Emerging from London's fecund punk scene in 1976, Wire released three diverse, seminal albums — the brilliantly terse Pink Flag, the pop opus Chairs Missing, and the atmospherically prog 154 — before disbanding in 1980. More influential than popular, Wire's early work was then covered, referenced, and distilled by legions of artists, from Big Black and R.E.M. to Elastica and Fischerspooner. Meanwhile, founding members Colin Newman, Graham Lewis, Bruce Gilbert, and Robert “Gotobed” Grey spent the subsequent 20 years focusing on a multitude of collaborations and solo projects, save for a moderately successful regrouping from 1985 to 1992.

In 2000, the members of Wire did something long considered unthinkable, performing highlights from the band's career over several dates, including many tunes from the first three albums. According to Newman (reached via e-mail), those retrospective shows helped Wire reclaim its own history “by filtering its past through a mesh of the present,” proving to the group that it had a future as a relevant and creative entity, as opposed to being a “museum piece.”

This revitalization brings us the current incarnation of Wire, and the release of Read & Burn 01, the group's first genuinely new material in over a decade. This deliberately short EP — six tracks in 17 minutes — is the first in a series of releases via the band's own Pinkflag label. With the Read & Burn series, Wire plans to put out recordings in short order, as opposed to holding them for a full-length. The brief, hard-charging cuts on Read & Burn 01 hearken back to Wire's punkish material, percolated through the outfit's later, more avant aesthetics and edgy production. From “In the Art of Stopping” to “The Agfers of Kodack,” every song clocks in at less than three minutes and features smartly rigid rhythmic pummel, interlocking buzz-guitar riffs, shout-sung lyrics, and repetitive, looping intensity. While objectively judging a new Wire record is a tad problematic — the band set the comparison bar insanely high with its initial LPs — Read & Burn 01 manages to succeed both as a back-to-basics update of the glory days and as a stand-alone release amongst the current crop of '80s revivalists. (Hell, Wire helped invent that stuff.) One might make the curmudgeonly complaint that these tracks are a little too similar to each other and to earlier work, and that the whole thing's just too damn short, but this is some infectious, high-quality stripped-down rock, and it's refreshing to own something not so dauntingly long you shudder to play it twice.

▶ [Entries shown]:
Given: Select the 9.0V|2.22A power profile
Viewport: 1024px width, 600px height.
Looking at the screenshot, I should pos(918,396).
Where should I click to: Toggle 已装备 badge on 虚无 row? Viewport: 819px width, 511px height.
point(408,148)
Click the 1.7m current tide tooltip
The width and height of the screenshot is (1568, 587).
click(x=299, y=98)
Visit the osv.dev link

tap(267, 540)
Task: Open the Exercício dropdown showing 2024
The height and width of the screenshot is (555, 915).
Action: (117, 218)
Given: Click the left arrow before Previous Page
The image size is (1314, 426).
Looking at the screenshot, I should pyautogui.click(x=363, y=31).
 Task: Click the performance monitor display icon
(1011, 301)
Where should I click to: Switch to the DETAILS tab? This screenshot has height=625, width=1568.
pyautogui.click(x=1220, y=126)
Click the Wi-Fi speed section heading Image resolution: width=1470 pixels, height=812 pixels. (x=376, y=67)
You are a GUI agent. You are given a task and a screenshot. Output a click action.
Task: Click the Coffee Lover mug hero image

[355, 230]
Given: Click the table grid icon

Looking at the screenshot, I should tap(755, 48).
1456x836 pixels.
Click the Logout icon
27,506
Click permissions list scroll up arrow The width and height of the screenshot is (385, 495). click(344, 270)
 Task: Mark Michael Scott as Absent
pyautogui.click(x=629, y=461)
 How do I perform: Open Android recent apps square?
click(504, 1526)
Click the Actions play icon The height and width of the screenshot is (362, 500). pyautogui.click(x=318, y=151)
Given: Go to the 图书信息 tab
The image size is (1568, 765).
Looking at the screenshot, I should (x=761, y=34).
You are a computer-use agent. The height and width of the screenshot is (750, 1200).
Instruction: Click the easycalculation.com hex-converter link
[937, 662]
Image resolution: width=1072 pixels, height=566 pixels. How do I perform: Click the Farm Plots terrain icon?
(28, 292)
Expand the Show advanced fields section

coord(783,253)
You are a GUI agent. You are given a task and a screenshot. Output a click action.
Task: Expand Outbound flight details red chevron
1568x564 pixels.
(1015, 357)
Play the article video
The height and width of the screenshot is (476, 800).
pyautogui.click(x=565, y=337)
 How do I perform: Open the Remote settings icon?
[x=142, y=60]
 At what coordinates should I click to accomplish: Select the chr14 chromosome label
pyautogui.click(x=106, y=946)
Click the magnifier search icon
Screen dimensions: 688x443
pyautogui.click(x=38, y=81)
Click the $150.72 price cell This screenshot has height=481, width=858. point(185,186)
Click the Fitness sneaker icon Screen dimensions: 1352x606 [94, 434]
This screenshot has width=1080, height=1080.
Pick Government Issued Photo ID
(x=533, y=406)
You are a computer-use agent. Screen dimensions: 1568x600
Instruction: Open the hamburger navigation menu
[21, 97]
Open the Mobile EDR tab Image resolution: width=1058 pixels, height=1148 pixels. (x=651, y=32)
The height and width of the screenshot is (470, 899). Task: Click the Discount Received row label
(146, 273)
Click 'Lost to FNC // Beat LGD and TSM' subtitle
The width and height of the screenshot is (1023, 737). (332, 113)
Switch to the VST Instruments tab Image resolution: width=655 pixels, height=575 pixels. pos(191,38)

▶ [Work to complete]:
a - Copy the Wire review from "Emerging from London's" to "1985 to 1992." word for word.
b - According to the Wire review, how many tracks are on Read & Burn 01, and what is its total length?
c - In the Wire review, why does the writer say it is hard to judge a new Wire record objectively?

▶ [Answer section]:
a -
Emerging from London's fecund punk scene in 1976, Wire released three diverse, seminal albums — the brilliantly terse Pink Flag, the pop opus Chairs Missing, and the atmospherically prog 154 — before disbanding in 1980. More influential than popular, Wire's early work was then covered, referenced, and distilled by legions of artists, from Big Black and R.E.M. to Elastica and Fischerspooner. Meanwhile, founding members Colin Newman, Graham Lewis, Bruce Gilbert, and Robert “Gotobed” Grey spent the subsequent 20 years focusing on a multitude of collaborations and solo projects, save for a moderately successful regrouping from 1985 to 1992.

b - Six tracks in 17 minutes.

c - The band set the bar for comparison extremely high with its first LPs, so any new record is measured against those early albums.